Sound familiar? It should also sound very troubling, as these were just warning signs for the chaos to come. Because these structural inequities just kept growing and Rome grew less and less resilient until, eventually, the Empire fell. When it did, it was not just ‘barbarians at the gate’ threatening from the outside, but because stark inequality, political tension, and widespread unrest caused the once mighty Rome to implode from within.
These patterns still hold today
The trends seen in Canada and other Western countries in recent years bear remarkable – and disheartening – similarity to what is observed in past societies. This is why our present problems have been sadly predictable for those paying attention to the lessons of the past. So why have these trends been suffered for so long, or even lauded?
The answer is because they are largely masked behind the false lustre of growth.
Indeed, Canada’s economy has been growing steadily for nearly a century. The bulk of this output, however, has been captured by a smaller and smaller fraction of the population. The average worker has seen few of the advantages of this wealth increase, let alone the millions who suffer with unsteady or no wage income at all. Over this same period, real wage levels have been largely stagnant. The rising tide of decades of economic growth in Canada, as in the past, has raised only a handful of the most luxurious yachts, leaving the rest submerged.
There are many reasons for this. One is that taxes on top earners have been repeatedly reduced in the last 50 years, while the number of loopholes available to those with wealth and corporations (e.g. stocks, valuable property, investments) have proliferated. As a result, the wealthiest 1% of Canadians now control over one-quarter of the country’s wealth.

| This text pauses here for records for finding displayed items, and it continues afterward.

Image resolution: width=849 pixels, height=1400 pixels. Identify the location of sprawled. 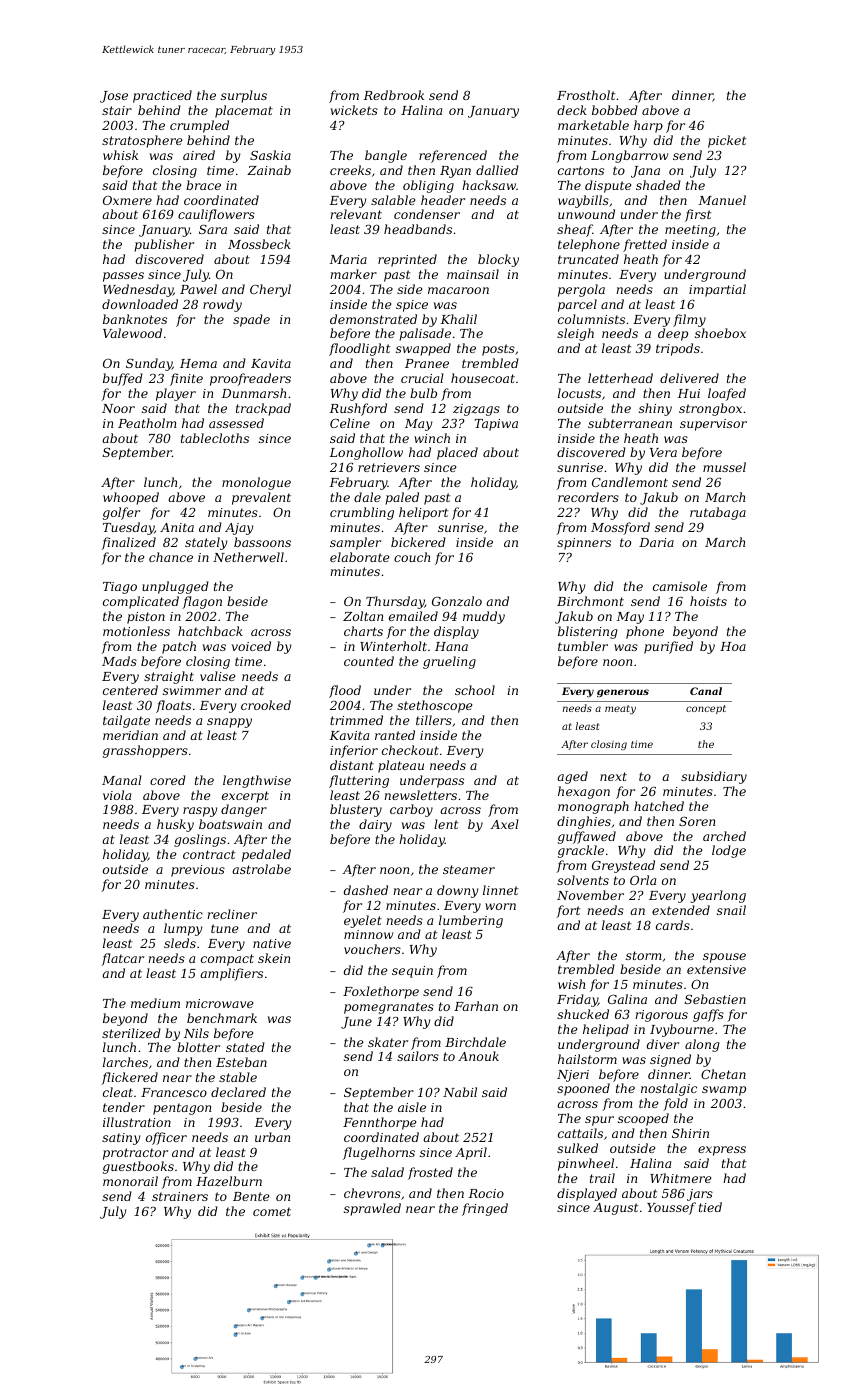
(372, 1209).
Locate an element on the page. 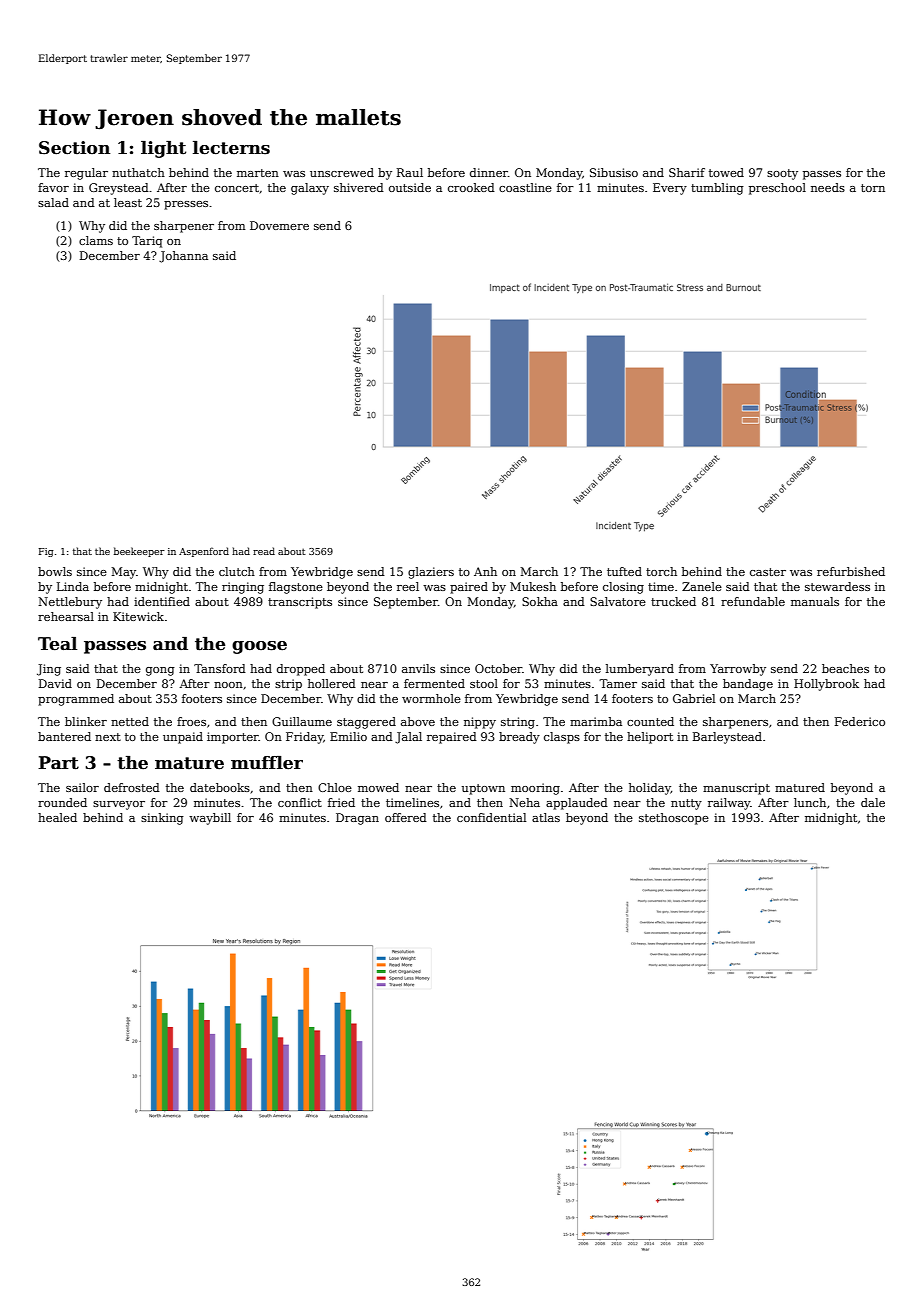  Yarrowby is located at coordinates (738, 670).
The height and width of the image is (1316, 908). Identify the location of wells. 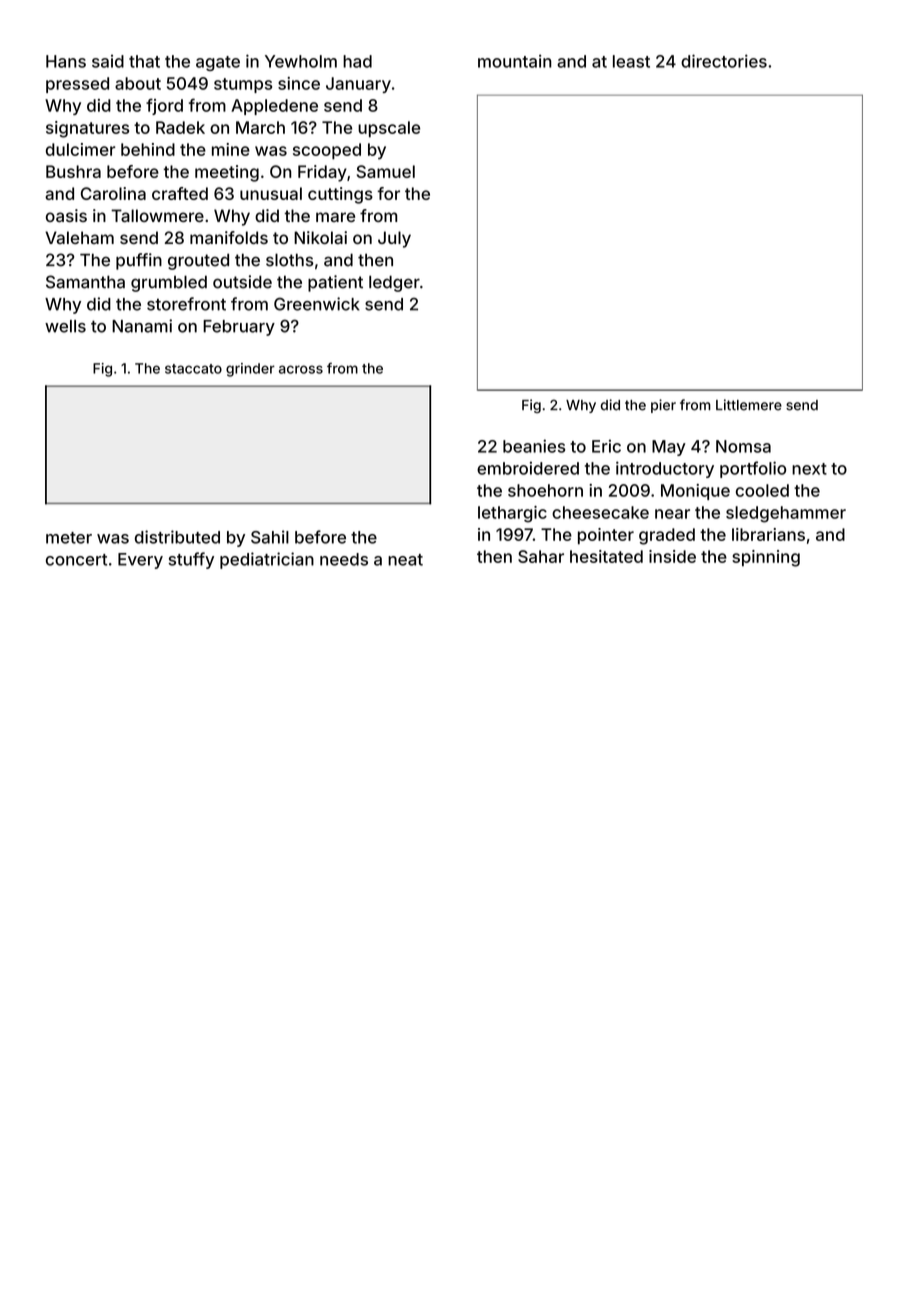
(65, 326).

Even life expectancy has stopped growing in the last few years something the country hasn’t experienced since the Great Depression – a clear and disturbing sign that millions are experiencing negative health consequences.
Each of these developments are troubling on their own, but together they are truly frightening. The widening gap between the haves and have-nots not only denies millions of access to wealth and power, but carries with it a host of related problems from chronic health issues to higher rates of drug abuse and suicide. Let’s not forget, demand for the material required to fuel all this growth has accelerated the devastating impact humans have had on the environment.
The historical imperative
The clear lesson from the past is that, once the sort of inequality that beset the Roman Empire – or that we are experiencing in Canada today – sets in, more often than not it has proven disastrous and in many cases spelled doom for entire societies.
What history teaches us, time and time again, is that the level of inequality we face today affects everyone, not just those at the bottom but is equally corrosive at the top. With the election behind us and the new government busy formulating a strategy for the coming years, we need to ask ourselves what ‘better’ really means. How can we avoid repeating the mistakes of the past? How can we ensure this ‘better’ future is resilient against the forces that led us to where we are today and which have been the ruin of so many societies before us?
With enough political will, an awareness of the key drivers of crisis, and a recognition of the imperative placed on us, we can perhaps create not just a gilded society that works for only the privileged few, but an actual golden age of equitable, inclusive, and sustainable prosperity. The alternative is too grim not to.